例えば、いま私の手元にある本、原田マハ『風神雷神 Juppiter,Aeolus』上(PHP文芸文庫、2022・12・6)には、
縦横無尽な想像力に操られた/マハさんの筆致に/すっかり魂を持って行かれた。/カラヴァッジョと宗達を/繫げてしまう発想には脱帽です。
漫画家・文筆家・画家 ヤマザキマリさん推薦!
とあります。なるほど、なるほど。
この帯、本を買うときのヒントになりますが、読むとき、読み終わったあと、どうしていますか。

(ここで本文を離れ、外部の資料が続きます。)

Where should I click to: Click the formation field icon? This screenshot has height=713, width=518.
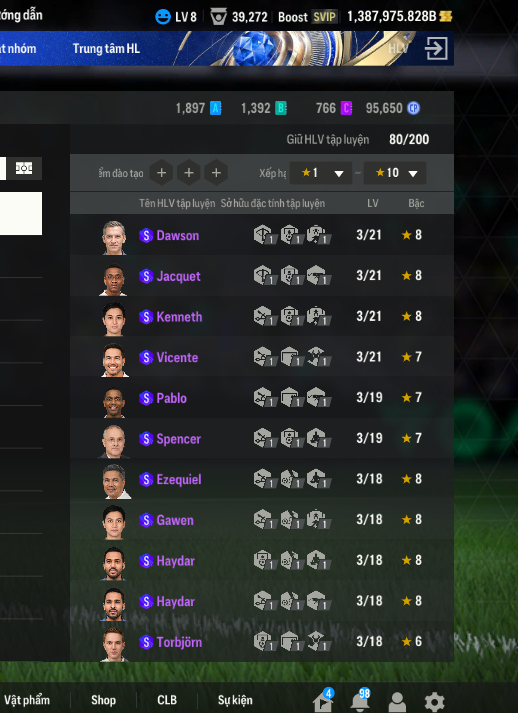point(24,168)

引っかかって破れたりしますし、ちょっと邪魔に思って捨ててしまっていませんか。
でもでも……。帯はいろいろな情報が得られる宝物です。例えば、こんなふうに。
①今ならインターネットで簡単に〈越え/超え〉られる。そうではない時代だからこそ、「奇跡」になるのかな。

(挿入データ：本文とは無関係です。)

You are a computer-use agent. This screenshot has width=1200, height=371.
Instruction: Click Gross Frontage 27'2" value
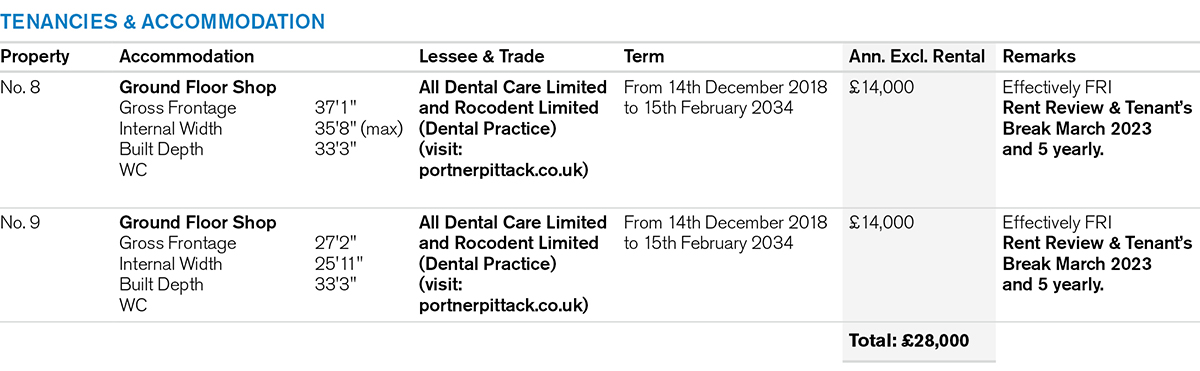(x=334, y=243)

②現代は「想像力」「発想」に価値を求めているゆえのコメントだろうか。
③「テルマエ・ロマエ」の作者ヤマザキマリさんが「発想に脱帽」とは、説得力があるな。
これ、リアルタイムで手に取っているから、ありがたみが薄いのかもしれません。
もし50年後、100年後に目にしたら、この本がどんな時代に、どんな価値を期待されて世に送り出されたかのヒントになると思いませんか。
私は戦後から平成のはじめにかけて活躍した作家、遠藤周作を研究していますが、展覧会で遠藤の本が展示されているときは、必ず帯の文章を筆記してきます。出版社(売り手)の時代を踏まえた思惑を帯で知り、それと作家遠藤の描いたことの比較をすることも大切な研究の観点だからです。

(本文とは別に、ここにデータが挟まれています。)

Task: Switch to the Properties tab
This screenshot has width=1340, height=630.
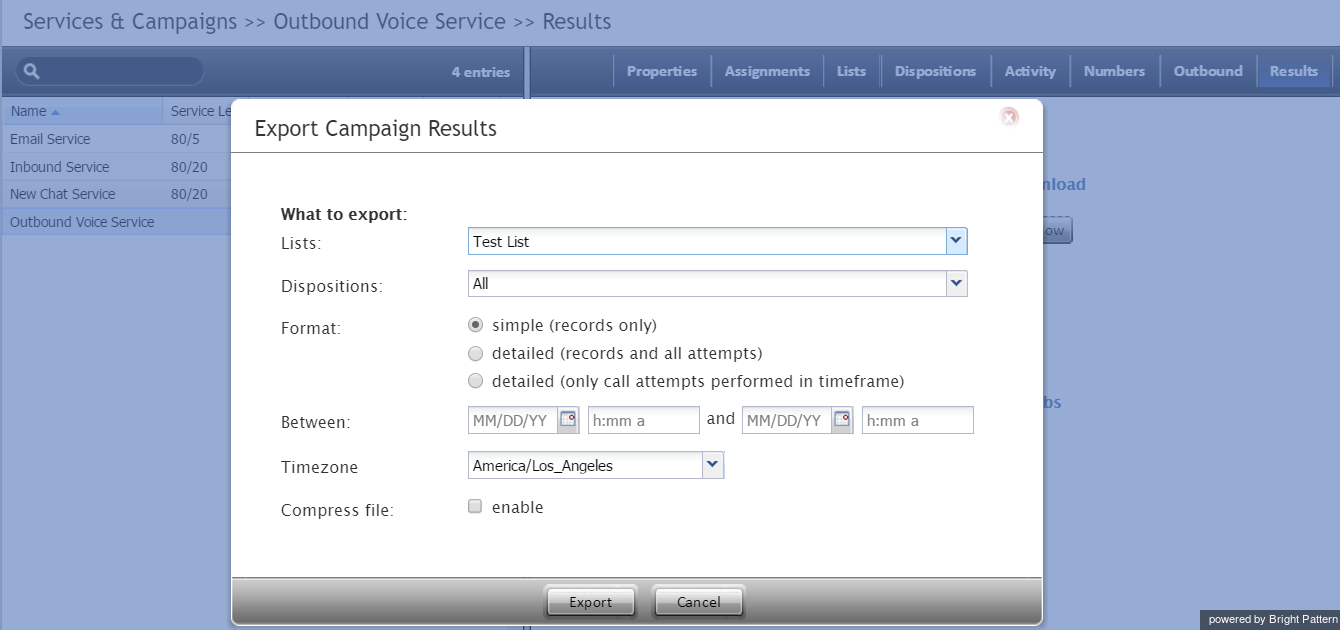Action: pos(661,71)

ところで、ChatGPTに「本の帯は何の役に立ちますか」と尋ねてみました。いわく、
1. 購買意欲を高める(広告の役割)*以下、項目だけ
2. 本の内容を一瞬で伝える
3. 信頼性・話題性を付加する
4. 書店での視認性を上げる
5. 販促情報を後から追加できる
6. コレクション・文化的価値
まとめると、👉 帯は「本の短期的な魅力を最大化するための広告兼案内板」
「研究の資料として使う」はありませんでした。
そうです。大学の研究は、ChatGPTも把握していないこともするのです!
受験生の皆さん、共通テストも済み、いよいよ受験本番となりますね。
体調をととのえて、十分に力を発揮できますように。
……本の帯を眺めながら、皆さんのご入学を心よりお待ちしています。